FOR years wine producers outside the Stellenbosch area of origin have looked with varying degrees of envy on the success of the Wine Route. It was founded in 1971 and now comprises five sub- regions in which more than 200 producers are represented.
Other areas have tried to compete but with little success. The Stellenbosch farms, after all, are virtually an extension of tourist-laden Cape Town. The Klein Karoo route, which is the closest to us in the Eastern and Southern Cape, has put on a brave show with a demarcated route of its own. Karusa and iconic little Herold remain among my favourites, but Stellenbosch still rules.

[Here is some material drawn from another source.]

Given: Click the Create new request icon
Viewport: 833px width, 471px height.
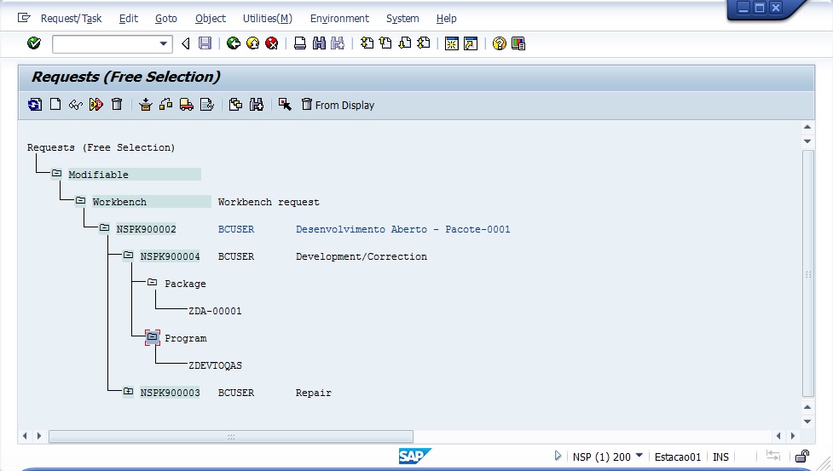Looking at the screenshot, I should click(55, 105).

Now there's another pretender on the scene. Producers around the village of Elgin, officially part of the Elgin, Walker Bay, Bot Rivier area of origin, are all set to provide some stiffer competition and have launched a wine route of their own.
Sixteen of them have committed (among them Highlands Road Wines, which is jointly owned by Port Elizabeth lawyer Michael White) and the big launch of Elegantly Elgin is set for October 6. On that date, and on one weekend every month thereafter, cellars will be opened to the public and one theme will be promoted by all 16 participants. In October it will be Flagship Wines – Celebration of Cool Climate Wines, in November sauvignon blanc will feature, in December chardonnays take the stage and in January the theme will be aromatic blends.
Tastings and advice from the pros will be fundamental to the exercise, so here's a chance for us enthusiastic amateurs to amble down the Garden Route from time to time to improve our education.
Note, however, that these cool climate wines tend to be white, so don't expect too much in the way of reds even though top quality pinot noir and cabernet are produced in the region.
And so to the wine of the week. In my constant search for an appropriate beverage to accompany curry I have tended to go for off-dry whites and fruity merlots and shiraz.
But for the devil of it I chilled a promo bottle of Du Toits Kloof sav-blanc 2012 last week and matched it with a chicken vindaloo at Royal Delhi.
Nice one. I was expecting conflict, but the gooseberry and litchi plus the tell-tale lemongrass and slightly higher sugar (7.8g/l) picked up well on the punchy vindaloo spices with delicious results.
At around R30/bottle it's well worth a try.